Act11.「キルクルスの街」
キルクルスの街は、夢子が不思議の国で訪れた中でも一層異世界らしい場所だった。複雑で無機質な工場街には、いたるところに金属製の建物が聳え立っており、空気まで錆色をしている。プシュー、ガタガタ、ガチャンと鳴り響く機械音。空に立ち上る煙が、無数の電線に囲われた夕空に雲を作る。くすんだ街の中で、その夕焼け色だけが恐ろしく鮮やかだ。
「独特な街だね」
「君のところも大概だったけど」
ピーターが夢子の方をちらりとも見ずに言う。夢子は彼と初めて会った日のことを思い出した。このウサギ耳男が自分の世界にいたというのは、今考えると物凄くおかしい。

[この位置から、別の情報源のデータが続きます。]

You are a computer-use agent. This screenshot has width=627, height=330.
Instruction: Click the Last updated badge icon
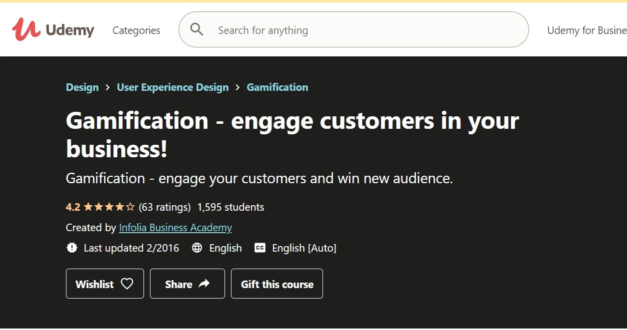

「あなたは、あの日初めてわたしの世界に来たの? 自由に行き来できるわけじゃないんだよね?」
すべきことをしないと帰れないように、意義がなければ移動できないに違いない。しかしその問いに返答はなかった。無視される心構えの出来ていた夢子は、ダメージを受けることなく黙って歩く。夢子に目的地は無いが、迷いのない足取りのピーターはどこかへ向かっているようだった。
街は中心に向かうにつれて賑わいを見せる。明日の祭りのためと思われる装飾がいたるところに施されていた。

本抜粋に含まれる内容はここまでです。